In the chart below, the blue diamonds are the shots taken at each AFMA setting. Look at the ones stacked vertically, they represent identical shots with no external variation, (except vibration).

I have found the longer telephoto "L" lenses to have very little variation, but all others, including the "L" lenses do. Its a good idea to take several shots when you can, about one in 3 or 5 can be out enough to where its really bad.

In this example, I think the lens was at 400mm and I was walking around, I'm going to redo it on concrete for better stability.






This one is one of the better results.


----------



## Marsu42 (Apr 15, 2012)

!Xabbu said:


> Is my assumption that off-center focus points for the 60D will work pretty well not correct? I was hoping that the off-center points would be at least as good as the xxxD center point (apart from the f/2.8 advantage).



There's two criteria for af points that you seem to be mixing up when talking about a "good" af point: sensitivity and pattern detection. The sensitivity of the points is how precise the body tell the lens to af - this is needed when using a lens with a large open aperture because of the thin depth of field. The type of the detection (cross etc) just determines if the af point is able to focus at all or how likely it is to hunt (try to focus at a venetian blind without a cross type af...).

→ What is being asked
Rewrite the part of the autofocus discussion that opens with "In the chart" and closes with "variation, (except vibration).", changing "blue diamonds" to "green circles". The items that come next are separate material, unrelated to the autofocus discussion.

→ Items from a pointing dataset
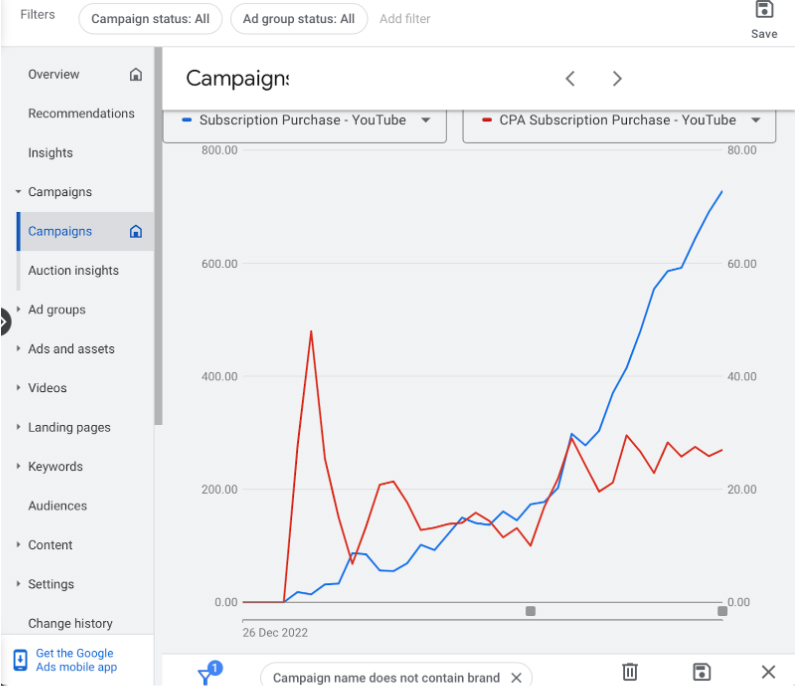Image resolution: width=795 pixels, height=687 pixels.
Task: Go to next page with right chevron
Action: click(617, 79)
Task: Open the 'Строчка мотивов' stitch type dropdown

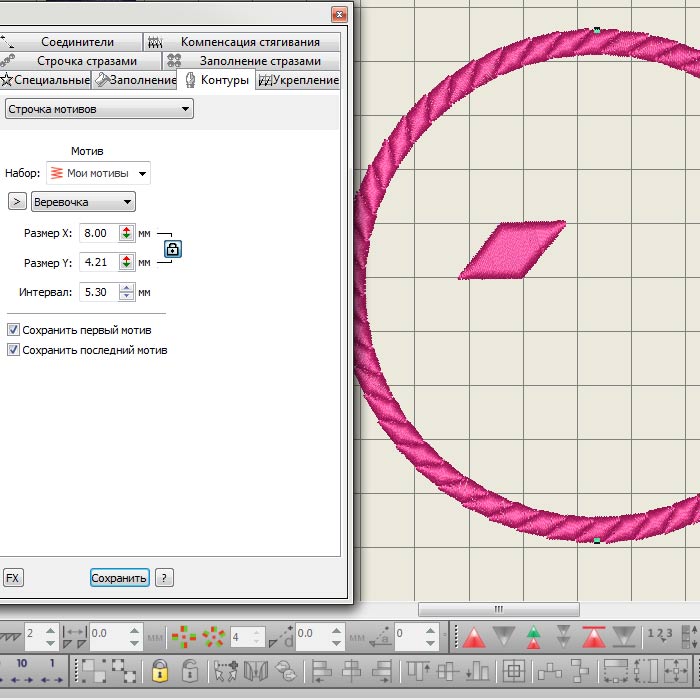Action: 98,108
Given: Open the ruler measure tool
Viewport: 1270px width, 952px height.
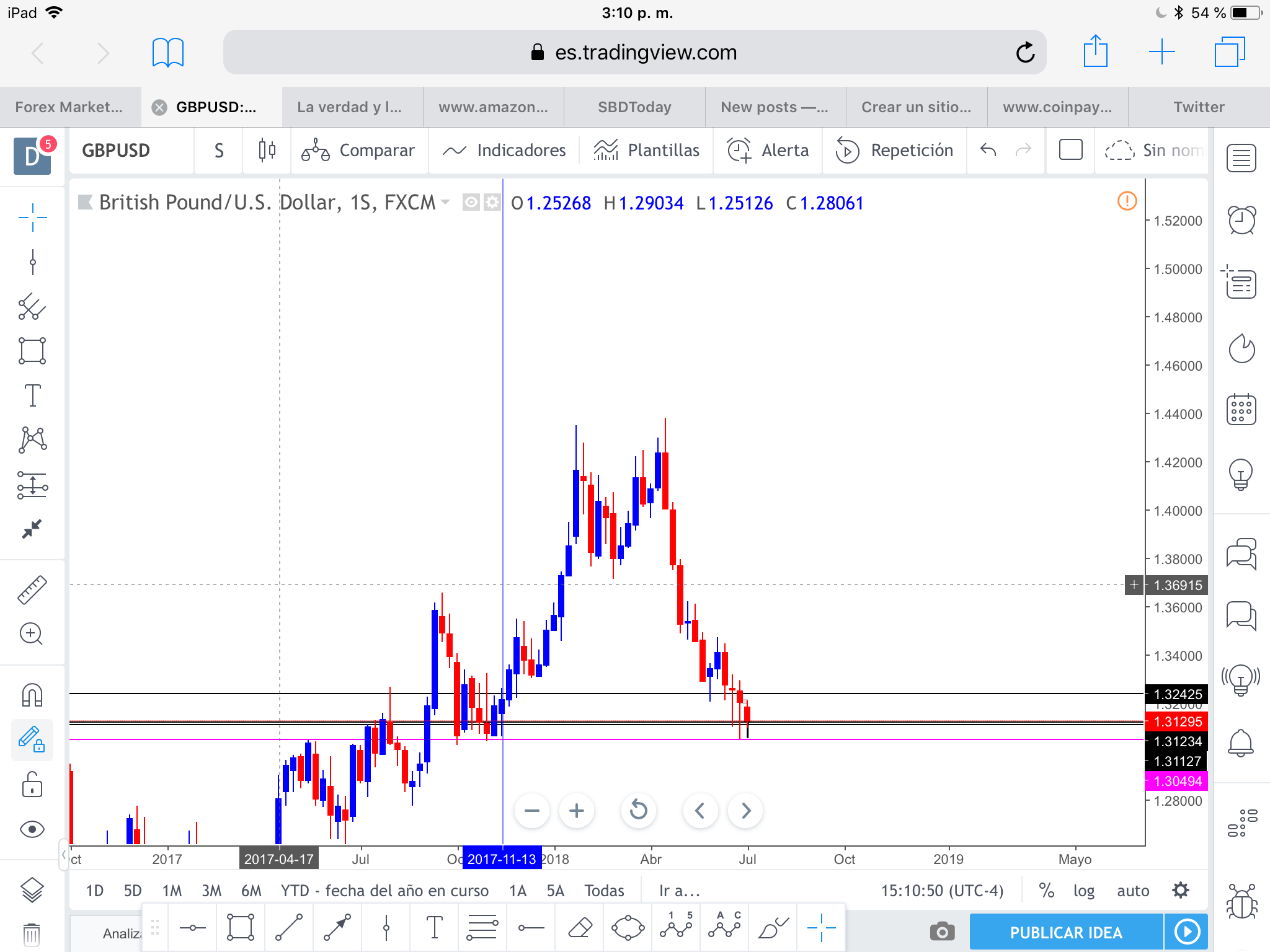Looking at the screenshot, I should [32, 589].
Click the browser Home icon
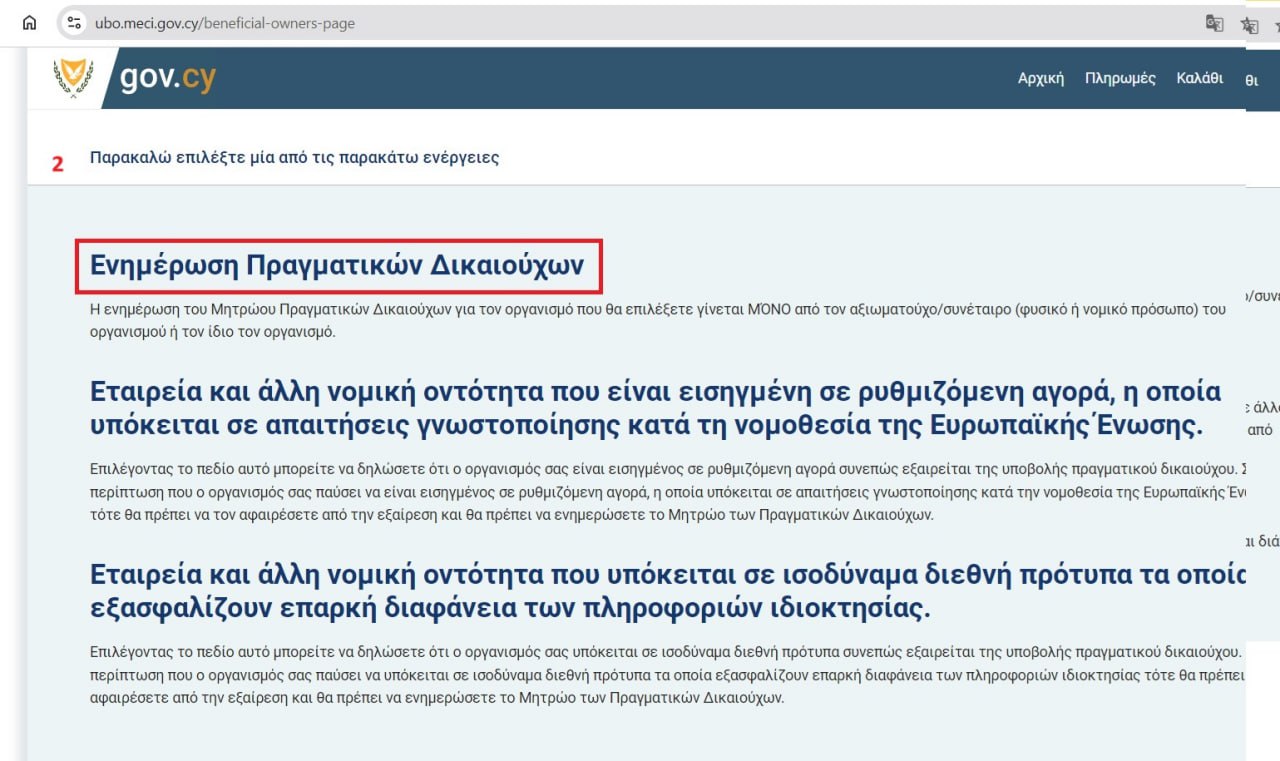The width and height of the screenshot is (1280, 761). (x=30, y=23)

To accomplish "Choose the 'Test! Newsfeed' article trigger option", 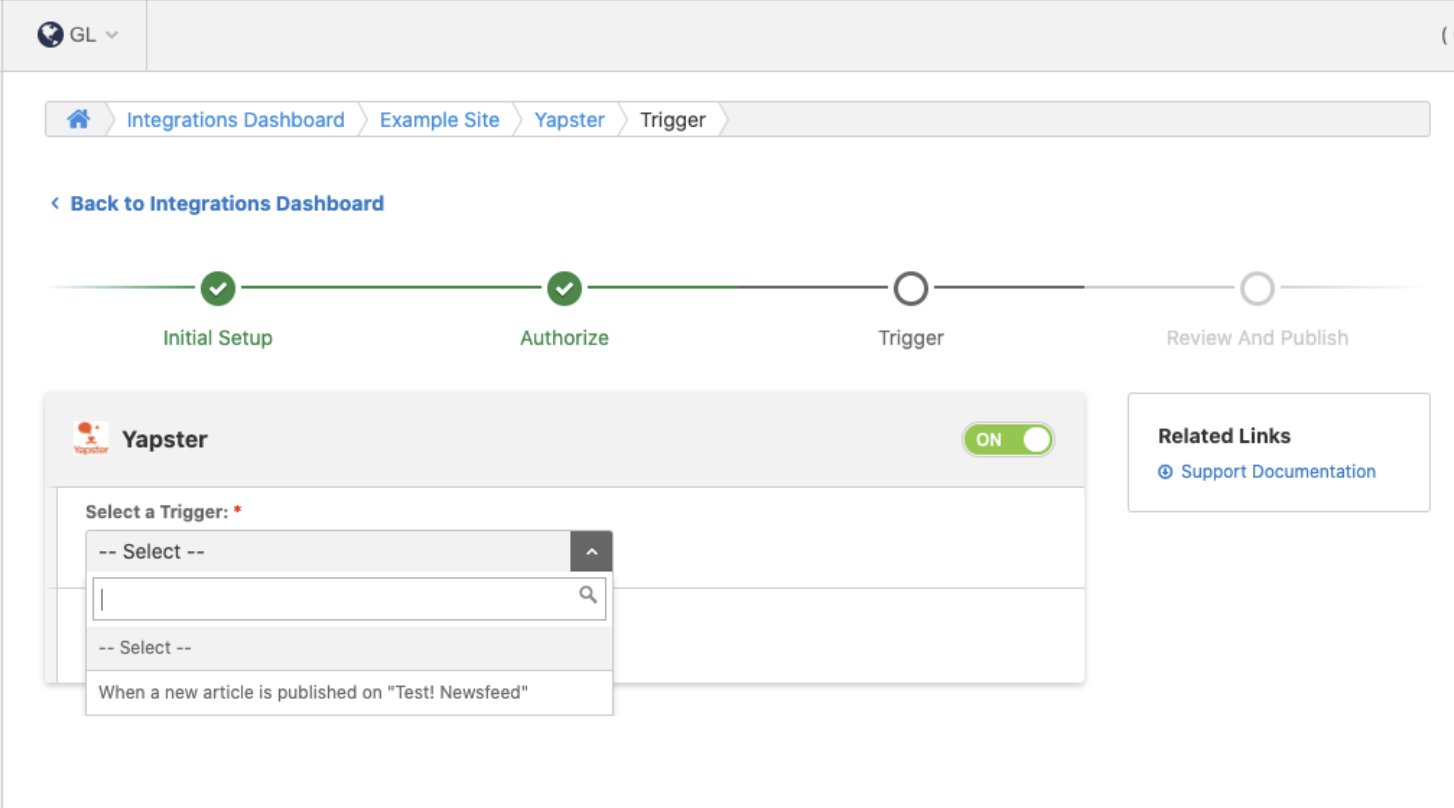I will pos(311,692).
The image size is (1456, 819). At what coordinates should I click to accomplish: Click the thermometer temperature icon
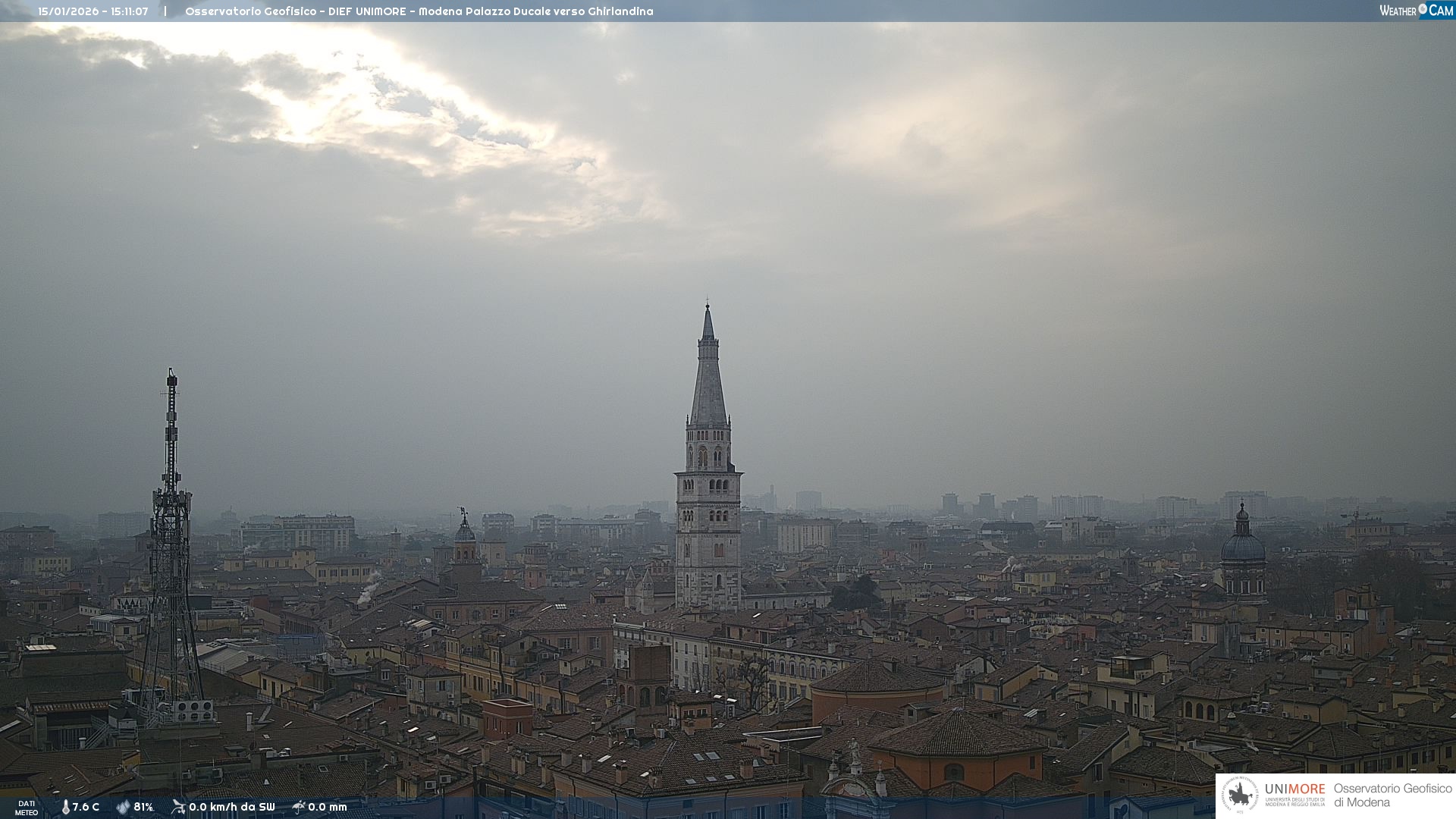(x=65, y=807)
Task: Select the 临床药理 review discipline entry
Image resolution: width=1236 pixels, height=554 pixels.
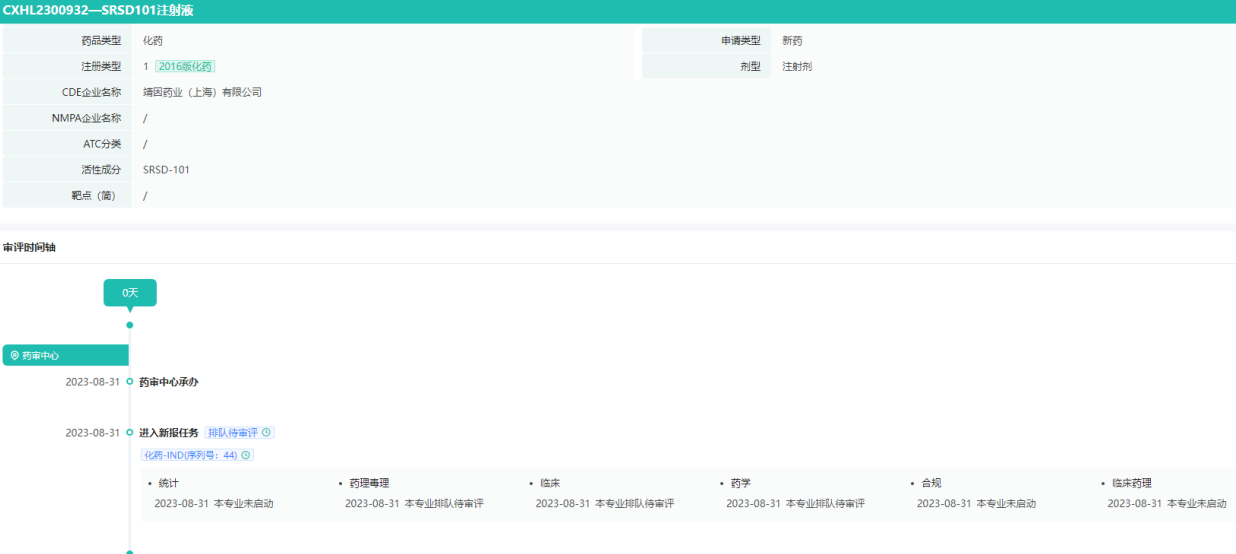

→ Problem solution
In the chart below, the green circles are the shots taken at each AFMA setting. Look at the ones stacked vertically, they represent identical shots with no external variation, (except vibration).